### Records supplied
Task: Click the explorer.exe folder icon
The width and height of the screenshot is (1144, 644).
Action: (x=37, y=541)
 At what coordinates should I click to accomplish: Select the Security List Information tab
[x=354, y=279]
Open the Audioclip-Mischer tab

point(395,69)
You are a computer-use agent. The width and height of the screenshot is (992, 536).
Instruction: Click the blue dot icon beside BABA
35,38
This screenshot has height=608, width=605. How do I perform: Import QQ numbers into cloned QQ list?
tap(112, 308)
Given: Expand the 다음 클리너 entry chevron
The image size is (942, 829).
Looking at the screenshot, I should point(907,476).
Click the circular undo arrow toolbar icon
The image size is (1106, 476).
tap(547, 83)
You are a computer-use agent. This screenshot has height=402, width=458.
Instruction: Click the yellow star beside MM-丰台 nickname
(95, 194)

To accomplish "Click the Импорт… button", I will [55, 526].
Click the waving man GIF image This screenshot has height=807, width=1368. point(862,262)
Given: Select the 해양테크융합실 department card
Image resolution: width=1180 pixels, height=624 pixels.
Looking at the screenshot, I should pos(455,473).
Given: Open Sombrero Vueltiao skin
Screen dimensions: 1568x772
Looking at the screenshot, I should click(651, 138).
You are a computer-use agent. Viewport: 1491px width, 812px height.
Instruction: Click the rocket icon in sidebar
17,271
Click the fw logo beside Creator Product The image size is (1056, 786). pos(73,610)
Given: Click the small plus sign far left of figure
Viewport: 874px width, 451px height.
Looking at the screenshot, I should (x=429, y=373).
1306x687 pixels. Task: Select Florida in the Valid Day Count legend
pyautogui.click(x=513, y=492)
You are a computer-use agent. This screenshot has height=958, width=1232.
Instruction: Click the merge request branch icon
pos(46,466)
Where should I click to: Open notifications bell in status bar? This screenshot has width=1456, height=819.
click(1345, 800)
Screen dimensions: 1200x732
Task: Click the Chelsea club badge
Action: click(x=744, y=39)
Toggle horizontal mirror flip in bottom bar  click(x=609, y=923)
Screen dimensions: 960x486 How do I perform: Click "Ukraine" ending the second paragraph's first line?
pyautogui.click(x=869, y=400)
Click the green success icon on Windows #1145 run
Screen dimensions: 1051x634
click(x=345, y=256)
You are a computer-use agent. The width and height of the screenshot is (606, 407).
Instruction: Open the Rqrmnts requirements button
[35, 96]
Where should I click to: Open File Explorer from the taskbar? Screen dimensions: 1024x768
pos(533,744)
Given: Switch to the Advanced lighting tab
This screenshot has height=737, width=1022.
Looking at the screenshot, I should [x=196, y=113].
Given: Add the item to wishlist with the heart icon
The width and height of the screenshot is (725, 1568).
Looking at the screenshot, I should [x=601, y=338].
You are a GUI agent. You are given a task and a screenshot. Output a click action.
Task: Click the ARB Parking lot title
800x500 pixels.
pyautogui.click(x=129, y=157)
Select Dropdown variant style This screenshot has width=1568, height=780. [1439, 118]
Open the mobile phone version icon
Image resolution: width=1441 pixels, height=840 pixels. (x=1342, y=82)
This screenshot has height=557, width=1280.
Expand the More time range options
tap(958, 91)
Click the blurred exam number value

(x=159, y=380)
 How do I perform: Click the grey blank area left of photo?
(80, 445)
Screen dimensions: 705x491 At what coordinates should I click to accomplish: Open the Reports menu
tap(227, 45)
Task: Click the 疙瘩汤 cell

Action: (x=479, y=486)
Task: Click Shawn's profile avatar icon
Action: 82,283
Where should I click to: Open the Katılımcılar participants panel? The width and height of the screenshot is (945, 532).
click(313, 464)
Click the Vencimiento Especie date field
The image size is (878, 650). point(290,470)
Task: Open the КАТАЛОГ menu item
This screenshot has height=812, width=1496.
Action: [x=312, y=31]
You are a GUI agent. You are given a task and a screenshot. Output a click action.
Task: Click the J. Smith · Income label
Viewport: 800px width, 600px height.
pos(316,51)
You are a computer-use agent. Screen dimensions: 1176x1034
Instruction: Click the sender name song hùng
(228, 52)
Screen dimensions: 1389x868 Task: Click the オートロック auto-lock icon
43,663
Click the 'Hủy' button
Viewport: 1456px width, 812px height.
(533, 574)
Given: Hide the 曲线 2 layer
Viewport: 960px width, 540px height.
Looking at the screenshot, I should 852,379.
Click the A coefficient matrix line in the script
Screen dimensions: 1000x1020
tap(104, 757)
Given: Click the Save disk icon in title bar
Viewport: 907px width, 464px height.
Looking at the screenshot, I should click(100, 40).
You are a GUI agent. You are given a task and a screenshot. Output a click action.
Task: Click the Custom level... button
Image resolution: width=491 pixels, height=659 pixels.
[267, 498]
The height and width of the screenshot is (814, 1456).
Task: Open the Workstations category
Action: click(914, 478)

### To do
From the records above, pick out and copy every line that contains the word "Where". Letter case counts.

### Task solution
Where should I click to: Open notifications bell in status bar? This screenshot has width=1456, height=819.
Where should I click to: Open File Explorer from the taskbar? Screen dimensions: 1024x768
Where should I click to: Open the Katılımcılar participants panel? The width and height of the screenshot is (945, 532).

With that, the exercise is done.